**Exercise description**
Word for word, print all of the lines below.

(Stored data entries)

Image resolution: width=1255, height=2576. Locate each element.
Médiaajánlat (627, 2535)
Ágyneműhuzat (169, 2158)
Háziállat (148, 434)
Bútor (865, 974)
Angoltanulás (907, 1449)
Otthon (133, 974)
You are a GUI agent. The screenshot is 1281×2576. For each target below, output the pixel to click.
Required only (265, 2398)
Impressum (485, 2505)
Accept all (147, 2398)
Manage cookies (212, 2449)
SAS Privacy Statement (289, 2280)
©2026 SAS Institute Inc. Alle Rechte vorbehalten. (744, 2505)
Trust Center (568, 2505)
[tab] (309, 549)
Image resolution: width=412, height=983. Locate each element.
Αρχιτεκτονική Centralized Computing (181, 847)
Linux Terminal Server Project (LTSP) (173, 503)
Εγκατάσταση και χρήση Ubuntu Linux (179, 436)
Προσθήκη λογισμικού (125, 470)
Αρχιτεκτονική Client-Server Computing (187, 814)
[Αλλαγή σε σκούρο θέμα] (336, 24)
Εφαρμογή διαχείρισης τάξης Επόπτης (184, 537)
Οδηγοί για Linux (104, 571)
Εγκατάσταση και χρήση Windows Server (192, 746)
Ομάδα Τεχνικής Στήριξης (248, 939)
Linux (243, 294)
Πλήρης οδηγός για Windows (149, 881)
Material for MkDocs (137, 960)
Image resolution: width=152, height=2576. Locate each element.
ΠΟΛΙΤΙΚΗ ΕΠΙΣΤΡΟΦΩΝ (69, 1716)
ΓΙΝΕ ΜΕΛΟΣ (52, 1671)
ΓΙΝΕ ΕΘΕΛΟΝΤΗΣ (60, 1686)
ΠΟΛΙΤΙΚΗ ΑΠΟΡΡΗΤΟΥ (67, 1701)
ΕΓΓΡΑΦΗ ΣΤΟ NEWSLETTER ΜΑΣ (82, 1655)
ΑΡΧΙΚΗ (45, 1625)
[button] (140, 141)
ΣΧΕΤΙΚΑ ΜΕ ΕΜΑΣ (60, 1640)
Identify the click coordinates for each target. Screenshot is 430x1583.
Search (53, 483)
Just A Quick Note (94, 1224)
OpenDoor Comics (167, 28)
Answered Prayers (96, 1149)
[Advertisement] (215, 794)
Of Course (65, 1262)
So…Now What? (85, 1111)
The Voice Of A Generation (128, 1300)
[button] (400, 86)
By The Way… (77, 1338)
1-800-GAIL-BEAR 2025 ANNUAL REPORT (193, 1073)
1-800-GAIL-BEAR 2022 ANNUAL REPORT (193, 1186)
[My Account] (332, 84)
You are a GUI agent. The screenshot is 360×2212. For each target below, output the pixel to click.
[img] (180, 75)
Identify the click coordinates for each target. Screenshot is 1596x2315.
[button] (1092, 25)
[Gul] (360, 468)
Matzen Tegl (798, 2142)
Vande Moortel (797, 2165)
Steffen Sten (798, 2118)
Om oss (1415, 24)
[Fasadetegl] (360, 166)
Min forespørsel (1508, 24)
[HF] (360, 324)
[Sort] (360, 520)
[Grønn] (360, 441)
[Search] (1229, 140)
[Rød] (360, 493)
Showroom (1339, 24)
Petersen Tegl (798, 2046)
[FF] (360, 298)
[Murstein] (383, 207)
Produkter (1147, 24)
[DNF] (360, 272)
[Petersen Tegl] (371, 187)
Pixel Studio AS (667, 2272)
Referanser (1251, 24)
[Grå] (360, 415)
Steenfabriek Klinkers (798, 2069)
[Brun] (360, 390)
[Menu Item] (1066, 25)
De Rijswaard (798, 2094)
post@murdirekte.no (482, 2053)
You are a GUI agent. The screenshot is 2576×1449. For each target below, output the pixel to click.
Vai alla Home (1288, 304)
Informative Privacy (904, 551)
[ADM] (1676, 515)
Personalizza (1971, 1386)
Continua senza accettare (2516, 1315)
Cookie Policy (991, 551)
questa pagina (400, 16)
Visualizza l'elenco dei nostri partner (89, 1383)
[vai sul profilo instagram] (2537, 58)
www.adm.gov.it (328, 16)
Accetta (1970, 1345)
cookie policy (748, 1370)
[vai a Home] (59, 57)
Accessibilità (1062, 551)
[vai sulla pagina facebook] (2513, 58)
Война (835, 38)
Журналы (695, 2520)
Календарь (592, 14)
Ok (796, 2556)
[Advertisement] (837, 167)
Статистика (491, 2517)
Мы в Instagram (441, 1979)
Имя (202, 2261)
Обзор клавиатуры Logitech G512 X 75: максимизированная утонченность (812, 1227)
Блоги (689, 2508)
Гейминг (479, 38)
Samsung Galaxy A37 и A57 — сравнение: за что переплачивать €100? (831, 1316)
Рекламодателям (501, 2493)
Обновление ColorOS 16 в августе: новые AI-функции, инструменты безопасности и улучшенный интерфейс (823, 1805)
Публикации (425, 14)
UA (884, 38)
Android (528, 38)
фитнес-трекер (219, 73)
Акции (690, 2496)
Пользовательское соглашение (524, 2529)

**Answer area**
Image resolution: width=1255, height=2576. Locate each element.
Médiaajánlat (627, 2535)
Ágyneműhuzat (169, 2158)
Háziállat (148, 434)
Bútor (865, 974)
Angoltanulás (907, 1449)
Otthon (133, 974)
You are a GUI agent. The screenshot is 1281×2576. For each target below, output the pixel to click.
Required only (265, 2398)
Impressum (485, 2505)
Accept all (147, 2398)
Manage cookies (212, 2449)
SAS Privacy Statement (289, 2280)
©2026 SAS Institute Inc. Alle Rechte vorbehalten. (744, 2505)
Trust Center (568, 2505)
[tab] (309, 549)
Image resolution: width=412, height=983. Locate each element.
Αρχιτεκτονική Centralized Computing (181, 847)
Linux Terminal Server Project (LTSP) (173, 503)
Εγκατάσταση και χρήση Ubuntu Linux (179, 436)
Προσθήκη λογισμικού (125, 470)
Αρχιτεκτονική Client-Server Computing (187, 814)
[Αλλαγή σε σκούρο θέμα] (336, 24)
Εφαρμογή διαχείρισης τάξης Επόπτης (184, 537)
Οδηγοί για Linux (104, 571)
Εγκατάσταση και χρήση Windows Server (192, 746)
Ομάδα Τεχνικής Στήριξης (248, 939)
Linux (243, 294)
Πλήρης οδηγός για Windows (149, 881)
Material for MkDocs (137, 960)
Image resolution: width=152, height=2576. Locate each element.
ΠΟΛΙΤΙΚΗ ΕΠΙΣΤΡΟΦΩΝ (69, 1716)
ΓΙΝΕ ΜΕΛΟΣ (52, 1671)
ΓΙΝΕ ΕΘΕΛΟΝΤΗΣ (60, 1686)
ΠΟΛΙΤΙΚΗ ΑΠΟΡΡΗΤΟΥ (67, 1701)
ΕΓΓΡΑΦΗ ΣΤΟ NEWSLETTER ΜΑΣ (82, 1655)
ΑΡΧΙΚΗ (45, 1625)
[button] (140, 141)
ΣΧΕΤΙΚΑ ΜΕ ΕΜΑΣ (60, 1640)
Identify the click coordinates for each target. Screenshot is 430x1583.
Search (53, 483)
Just A Quick Note (94, 1224)
OpenDoor Comics (167, 28)
Answered Prayers (96, 1149)
[Advertisement] (215, 794)
Of Course (65, 1262)
So…Now What? (85, 1111)
The Voice Of A Generation (128, 1300)
[button] (400, 86)
By The Way… (77, 1338)
1-800-GAIL-BEAR 2025 ANNUAL REPORT (193, 1073)
1-800-GAIL-BEAR 2022 ANNUAL REPORT (193, 1186)
[My Account] (332, 84)
You are a GUI agent. The screenshot is 360×2212. For each target below, output the pixel to click.
[img] (180, 75)
Identify the click coordinates for each target. Screenshot is 1596x2315.
[button] (1092, 25)
[Gul] (360, 468)
Matzen Tegl (798, 2142)
Vande Moortel (797, 2165)
Steffen Sten (798, 2118)
Om oss (1415, 24)
[Fasadetegl] (360, 166)
Min forespørsel (1508, 24)
[HF] (360, 324)
[Sort] (360, 520)
[Grønn] (360, 441)
[Search] (1229, 140)
[Rød] (360, 493)
Showroom (1339, 24)
Petersen Tegl (798, 2046)
[FF] (360, 298)
[Murstein] (383, 207)
Produkter (1147, 24)
[DNF] (360, 272)
[Petersen Tegl] (371, 187)
Pixel Studio AS (667, 2272)
Referanser (1251, 24)
[Grå] (360, 415)
Steenfabriek Klinkers (798, 2069)
[Brun] (360, 390)
[Menu Item] (1066, 25)
De Rijswaard (798, 2094)
post@murdirekte.no (482, 2053)
You are a GUI agent. The screenshot is 2576×1449. For each target below, output the pixel to click.
Vai alla Home (1288, 304)
Informative Privacy (904, 551)
[ADM] (1676, 515)
Personalizza (1971, 1386)
Continua senza accettare (2516, 1315)
Cookie Policy (991, 551)
questa pagina (400, 16)
Visualizza l'elenco dei nostri partner (89, 1383)
[vai sul profilo instagram] (2537, 58)
www.adm.gov.it (328, 16)
Accetta (1970, 1345)
cookie policy (748, 1370)
[vai a Home] (59, 57)
Accessibilità (1062, 551)
[vai sulla pagina facebook] (2513, 58)
Война (835, 38)
Журналы (695, 2520)
Календарь (592, 14)
Ok (796, 2556)
[Advertisement] (837, 167)
Статистика (491, 2517)
Мы в Instagram (441, 1979)
Имя (202, 2261)
Обзор клавиатуры Logitech G512 X 75: максимизированная утонченность (812, 1227)
Блоги (689, 2508)
Гейминг (479, 38)
Samsung Galaxy A37 и A57 — сравнение: за что переплачивать €100? (831, 1316)
Рекламодателям (501, 2493)
Обновление ColorOS 16 в августе: новые AI-функции, инструменты безопасности и улучшенный интерфейс (823, 1805)
Публикации (425, 14)
UA (884, 38)
Android (528, 38)
фитнес-трекер (219, 73)
Акции (690, 2496)
Пользовательское соглашение (524, 2529)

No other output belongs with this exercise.